With Europe on high alert following the Paris terrorist attacks and a foiled terror plot in Belgium, many countries are relying on their military forces to provide security.
But not Germany.
While there have been raids and arrests of suspected jihadists over the past two weeks, the army has not been involved in any security measures.
The German constitution bans the deployment of the German soldiers on domestic soil, except in very limited circumstances.
Now, however, some German lawmakers are arguing that the Islamist threat is sufficient to merit a military presence on German streets.
The ban goes back to the rules imposed by the occupying Allied forces after the defeat of Nazi Germany in 1945, which were then incorporated into the constitution of the Federal German Republic, known as the Basic Law.
This blanket ban was eased somewhat in 2012, allowing for troops to be deployed only in the most extreme of circumstances.
In France, the military has been out in force since attacks two weeks ago on satirical magazine Charlie Hebdo and a kosher supermarket left 17 people dead. The Paris government has mobilized 100,000 troops to protect threatened locations. In Belgium, following a counter-terrorism raid which saw two men killed, soldiers are guarding the Jewish Museum, Jewish schools and European Union buildings in Brussels such as the Berlaymont, where the European Commission has its offices.

• **TASK STATEMENT**:
Reproduce verbatim the portion of the article about Germany's ban on domestic troop deployment that runs from "But not Germany." up to and including "on German streets.".

• **DATA SHOWN**:
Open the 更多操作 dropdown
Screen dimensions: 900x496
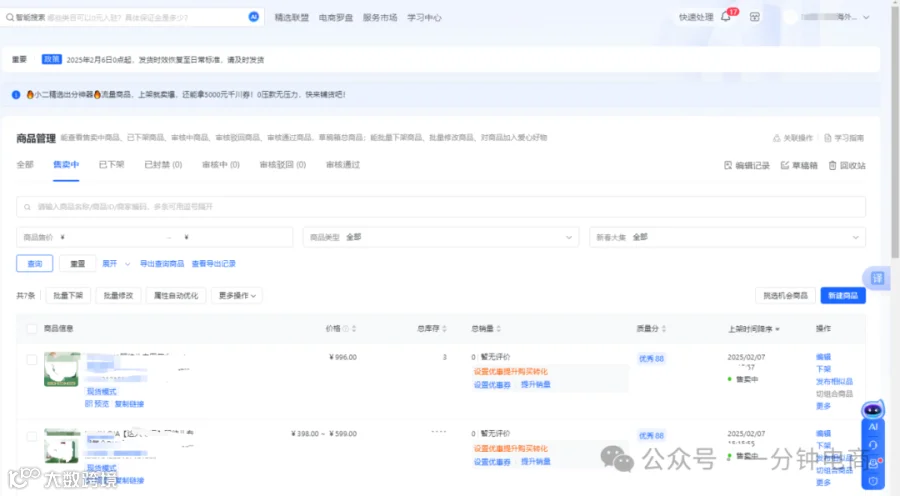[237, 296]
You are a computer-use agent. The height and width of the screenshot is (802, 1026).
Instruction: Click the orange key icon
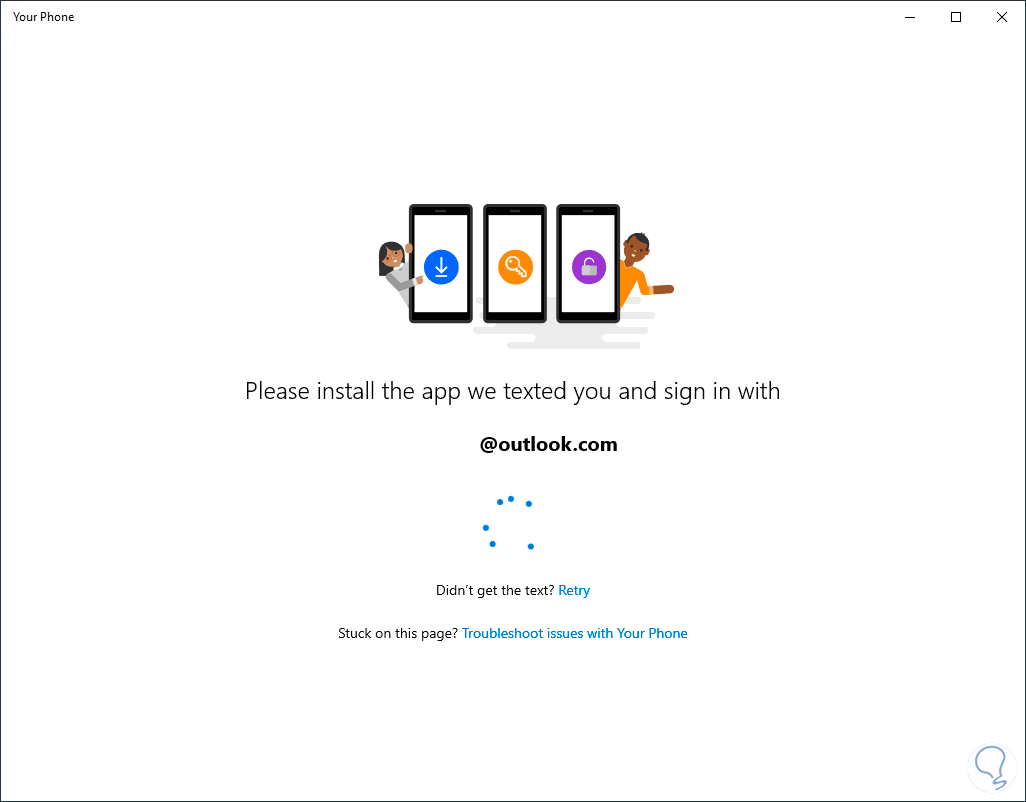coord(516,267)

• **OUTPUT**:
But not Germany.
While there have been raids and arrests of suspected jihadists over the past two weeks, the army has not been involved in any security measures.
The German constitution bans the deployment of the German soldiers on domestic soil, except in very limited circumstances.
Now, however, some German lawmakers are arguing that the Islamist threat is sufficient to merit a military presence on German streets.